R22.5bn Vodacom deal signed in South Africa
UK cellular network operator Vodafone is due to sign the R22.5 billion deal to purchase an additional 15% of Vodacom from Telkom. According to a Telkom statement, Vodacom will be listed on the Johannesburg Stock Exchange.
The 15% stake will be sold to Vodafone for R22.5 billion in cash, less Vodacom's attributable net debt of R1.55 billion, as of 30 September 2008. Telkom will distribute 50% of the after tax proceeds from the sale transaction to Telkom shareholders, by way of a special dividend, net of any tax levied thereon.
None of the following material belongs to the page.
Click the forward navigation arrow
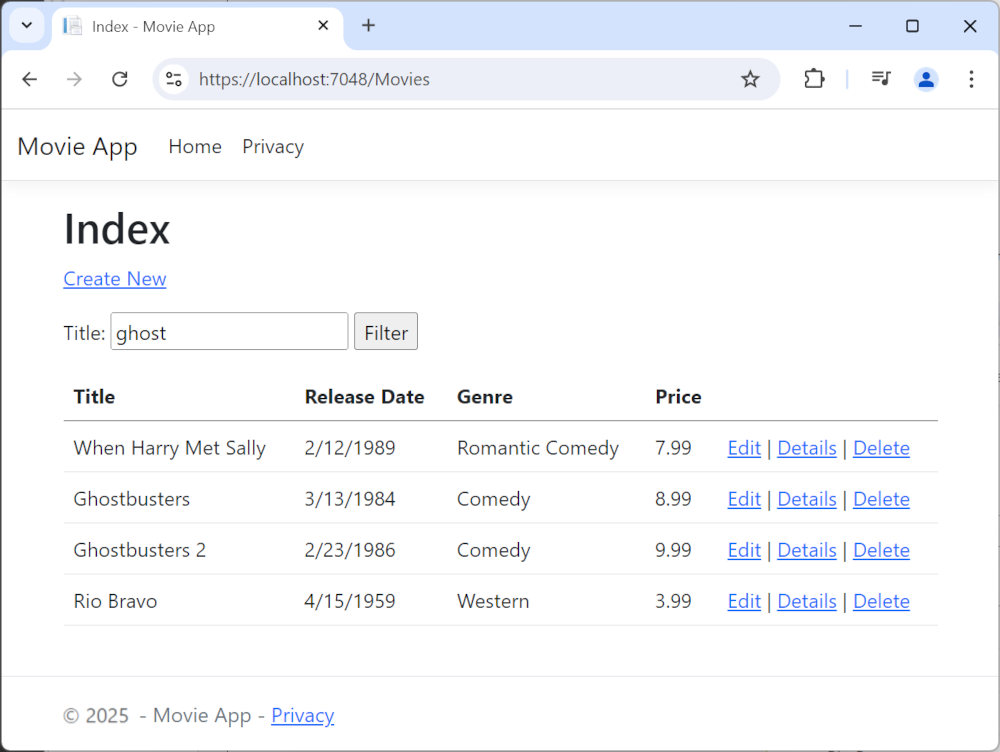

This dividend will be paid upon closing of the transaction, which is expected to take place in the first half of 2009.
This transaction will also result in Vodacom being converted to a public company, listed on the main board of the JSE. Telkom will distribute its remaining 35% stake in Vodacom to Telkom shareholders by way of an unbundling and investors, for the first time, will have direct equity in SA's largest mobile phone operator.
Before the deal, Vodafone and Telkom each owned 50% of Vodacom, leaving the group without a majority shareholder. Once the deal is completed, government and other Telkom shareholders will see their stakes in Vodacom reduced substantially. These shareholdings in Vodacom are by virtue of government, the Public Investment Corporation (PIC) and the Elephant Consortium having the largest direct stakes in Telkom.
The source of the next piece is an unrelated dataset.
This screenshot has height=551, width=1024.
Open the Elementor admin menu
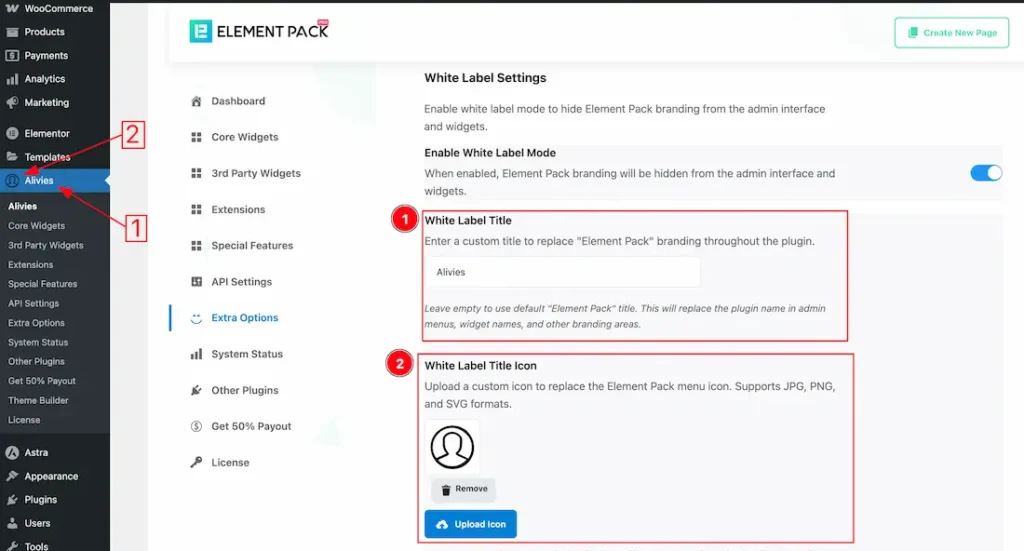46,133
Government currently owns 39.42% of Telkom, with the PIC holding 15.23%, the Elephant Consortium 5.8%, Liberty Group with 2.97%, Sanlam 2.17%, and two Telkom treasury stock companies with a combined 4.07%.
Once the deal is finalised, the direct shareholdings of some of those shareholders in Vodacom will be reduced. This will leave government with a 13.8% stake in Vodacom, down from 19.9%; the PIC will see its stake drop to 5.3%, from 7.6%; the Elephant Consortium will have its stake reduced to 2%, from 3.9%; and the other shareholders that include Sanlam, Liberty Group and others will see their combined stakes fall from 17.6% to 13.8%.
Government wanted seven conditions to be met before it gave the deal its blessing. However, it is not yet known to what extent these conditions were actually met.
The first is that Vodacom Group's CEO should be a black person; the second is that the CEO of the operating entity should be a South African. Thirdly, government also wanted assurances that no retrenchments would occur and that Vodafone sign a deal with organised labour. Another condition is that Telkom does not use this opportunity to outsource its core labour force.
The fifth condition was that Vodacom has exclusivity over Vodafone's sub-Saharan markets. The sixth condition was that government shares in Vodacom will be locked up for only one year and, finally, that Vodacom retains its South African tax residency and that, if listed, Vodacom's primary listing will be on the Johannesburg Stock Exchange.
Sources say the ruling African National Congress was initially against the deal because it was seen to be benefiting the same set of people who managed to get fairly large Telkom stakes after the Tintana Consortium sold its 15% stake in 2006.
Among those was the Elephant Consortium, which is made up of two other investment consortiums – Lion and Buffalo. Key people involved there were Andile Ngcaba, a former director-general of the Department of Communications, and currently chairman of Dimension Data SA, and former presidential spokesperson Smuts Ngonyama, who helped facilitate that deal.